Enjoy ballgames, brunches, weekend picnics, and evening suppers on the patio without paying for it later.
Just because we’re out of the holiday party season, doesn’t mean you should forget about nutrition. Avoid these spring foods so you can be happy with your summer swimsuit body.
Ice Cream is popular when the weather warms up. Unless you're careful, the calories in these chilly treats add up in a hurry. If you’re looking for a cool treat, try skipping those cookie and candy add-ons. Better yet, choose frozen yogurt or sorbet.
Hot dogs show up at ball games and grill outs all across the country but they are not your friend. Keep it simple, top it with relish, and limit it to one dog, because they are not only high in fat but also contain plenty of sodium.

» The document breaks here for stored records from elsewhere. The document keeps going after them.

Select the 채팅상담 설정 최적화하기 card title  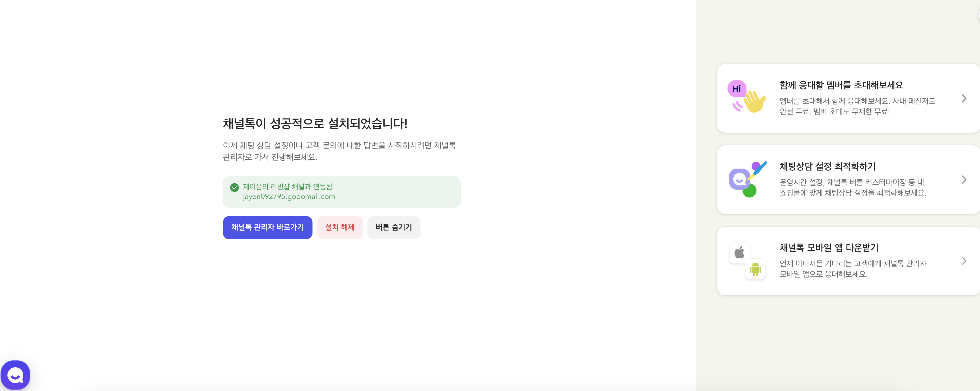[x=827, y=166]
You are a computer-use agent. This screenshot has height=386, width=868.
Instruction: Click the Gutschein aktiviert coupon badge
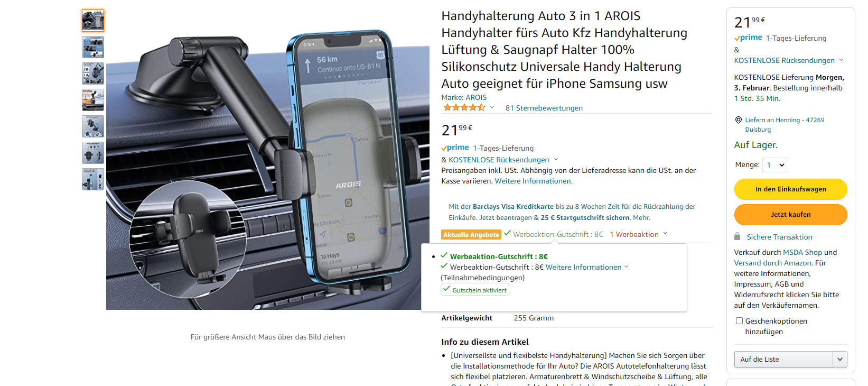point(475,290)
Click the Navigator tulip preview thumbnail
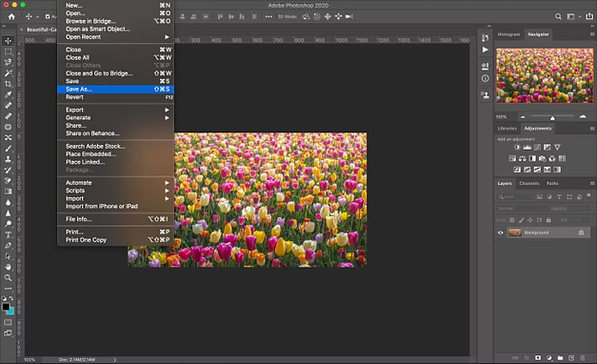This screenshot has width=597, height=364. tap(543, 77)
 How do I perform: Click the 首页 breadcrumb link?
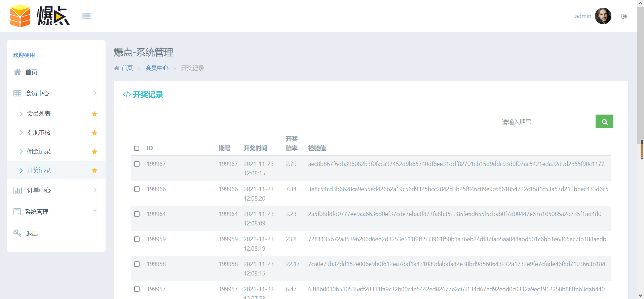pos(127,68)
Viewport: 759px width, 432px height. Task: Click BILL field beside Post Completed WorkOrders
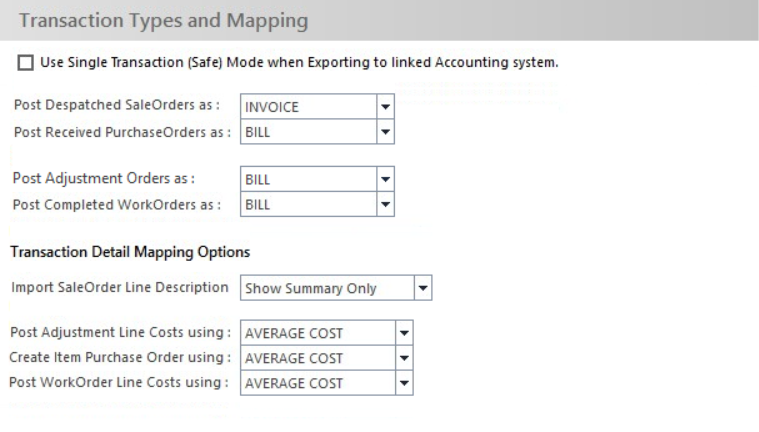click(308, 204)
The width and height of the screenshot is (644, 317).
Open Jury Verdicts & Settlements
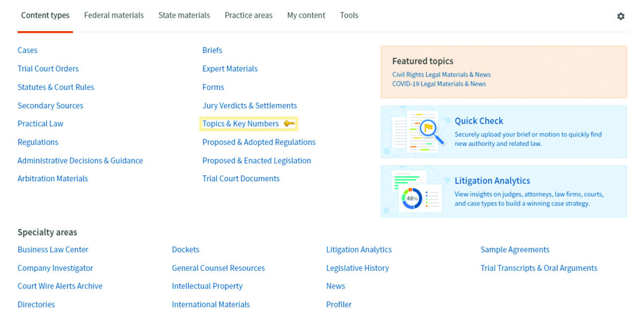click(250, 106)
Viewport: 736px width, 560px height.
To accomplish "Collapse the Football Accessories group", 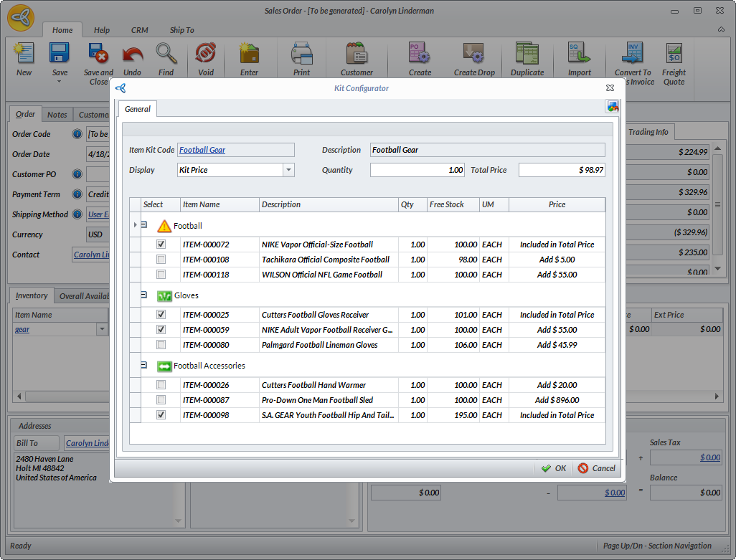I will [x=144, y=365].
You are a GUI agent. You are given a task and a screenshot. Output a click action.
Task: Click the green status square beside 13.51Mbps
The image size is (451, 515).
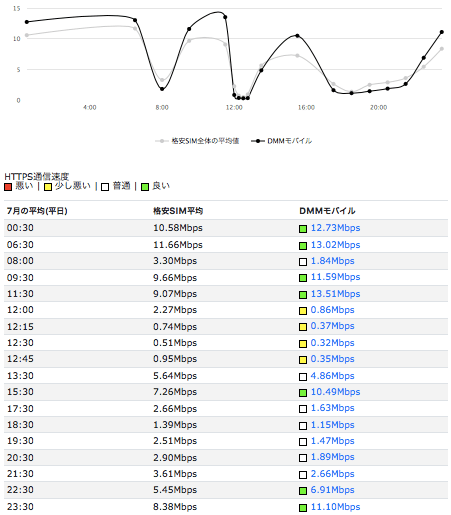click(303, 295)

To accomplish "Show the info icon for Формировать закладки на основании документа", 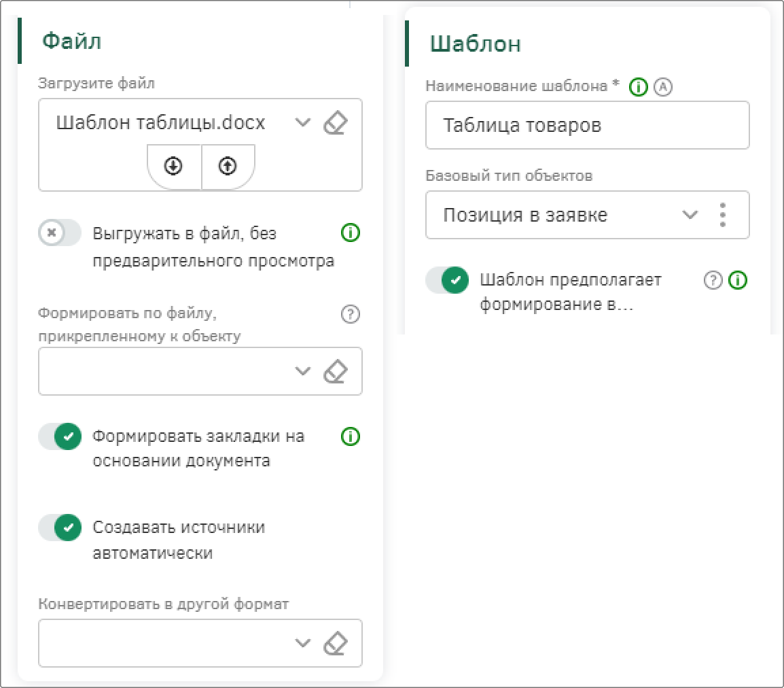I will pyautogui.click(x=351, y=436).
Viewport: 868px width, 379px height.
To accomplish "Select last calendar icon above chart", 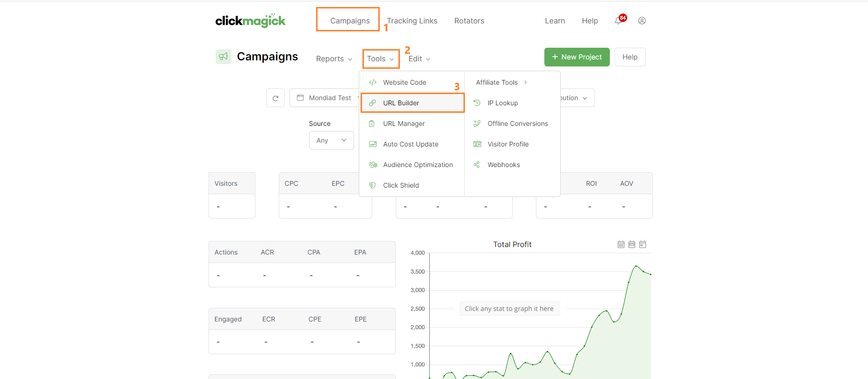I will pyautogui.click(x=643, y=244).
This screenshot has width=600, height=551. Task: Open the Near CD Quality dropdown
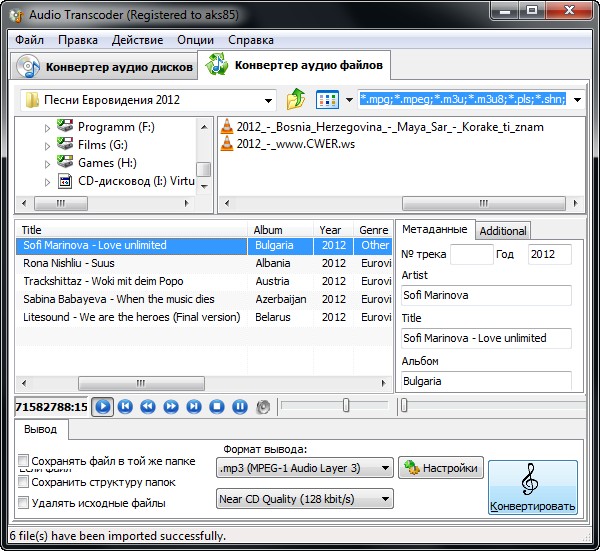tap(305, 498)
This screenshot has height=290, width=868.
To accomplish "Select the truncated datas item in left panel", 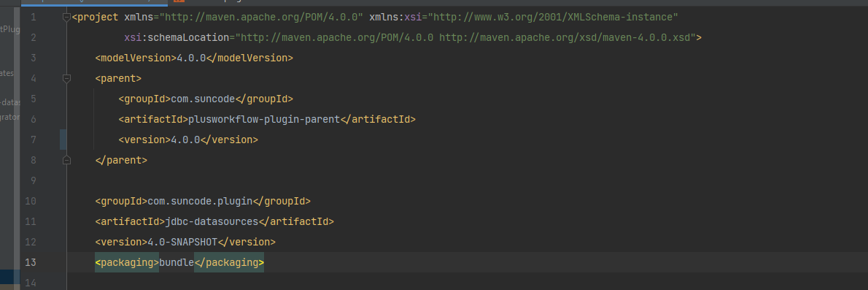I will point(10,102).
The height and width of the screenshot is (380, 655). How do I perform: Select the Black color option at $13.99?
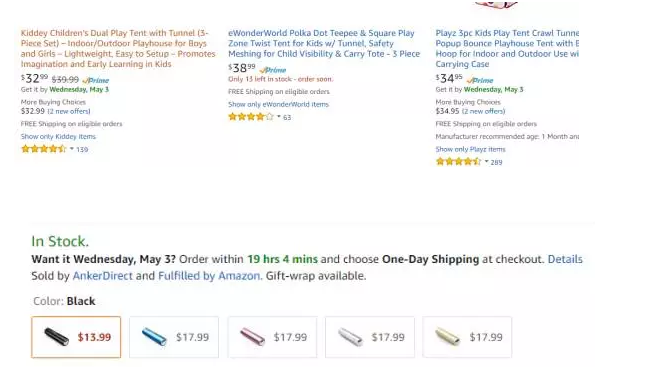coord(76,337)
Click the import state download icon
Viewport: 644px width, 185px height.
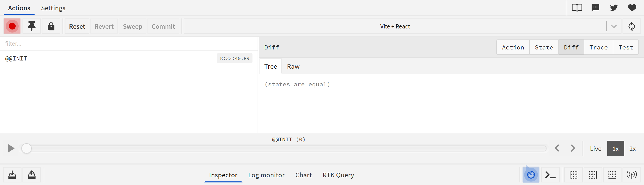[x=12, y=175]
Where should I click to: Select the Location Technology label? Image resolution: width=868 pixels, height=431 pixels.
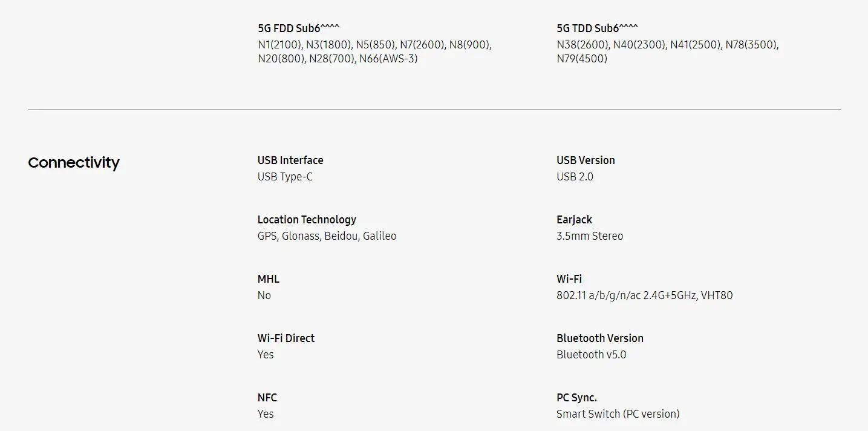point(307,220)
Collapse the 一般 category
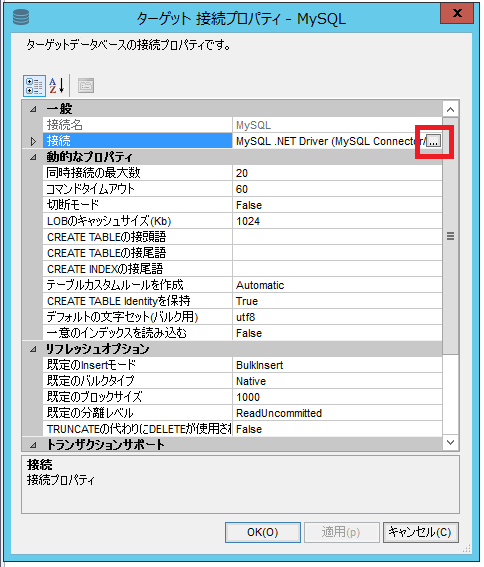 coord(33,109)
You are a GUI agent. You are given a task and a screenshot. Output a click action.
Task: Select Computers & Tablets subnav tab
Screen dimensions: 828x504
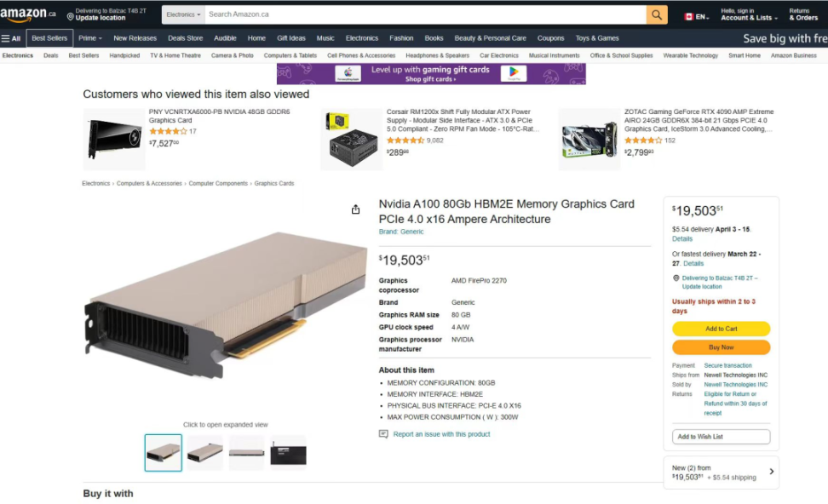(x=290, y=55)
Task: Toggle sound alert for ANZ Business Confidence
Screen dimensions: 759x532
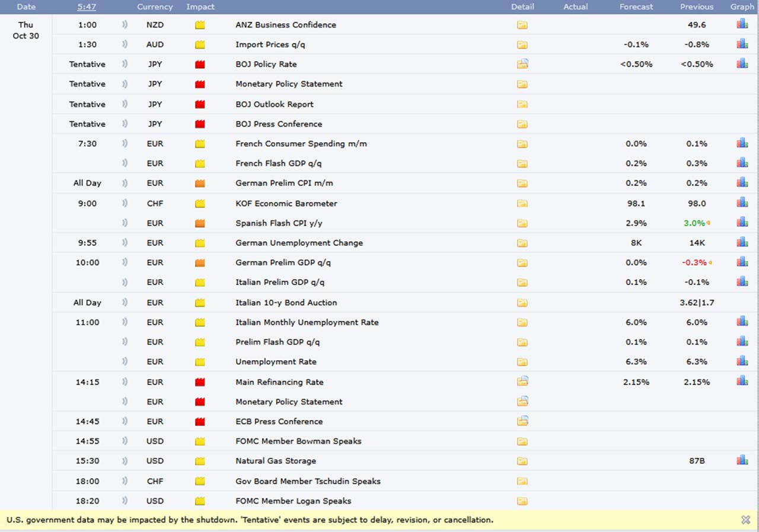Action: point(125,25)
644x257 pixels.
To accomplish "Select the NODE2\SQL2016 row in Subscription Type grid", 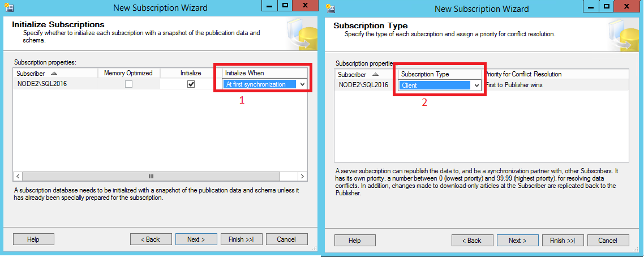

Coconut is found in many popular spring dishes, like shrimp, cream pies, cakes, cookies, and smoothies. But coconut contains saturated fat, and in 1 ounce of the sweetened packaged kind in the grocery store, there are 129 calories and 8 grams of fat. Stay away from coconut-laden dishes, and enjoy just a sprinkle of coconut over the top of your favorite spring dishes for flavor and texture. Or try a lighter substitute like crunchy cereal or toasted wheat germ.
Brunch is popular in spring, but brunch foods can wreak havoc on your diet. Typical brunches include breakfast casseroles or quiches loaded with sausages, cheese, butter and cream, all served with hot cross buns, cinnamon rolls, or pastries. Instead, enjoy simply prepared eggs, sliced meats, whole grain breads, and fruit for a still delicious, but more nutritious and less calorie-laden brunch.
Salads loaded with mayo, such as chicken and potato salad, are easy to tote in picnic baskets but are also loaded with fat and calories. This can be an easy fix if you’re preparing the dish yourself. Just cut back on the amount in the recipe. If you’re eating an entrée salad, it’s best to keep it simple. Avoid loading up on croutons, cheese, and high fat dressing.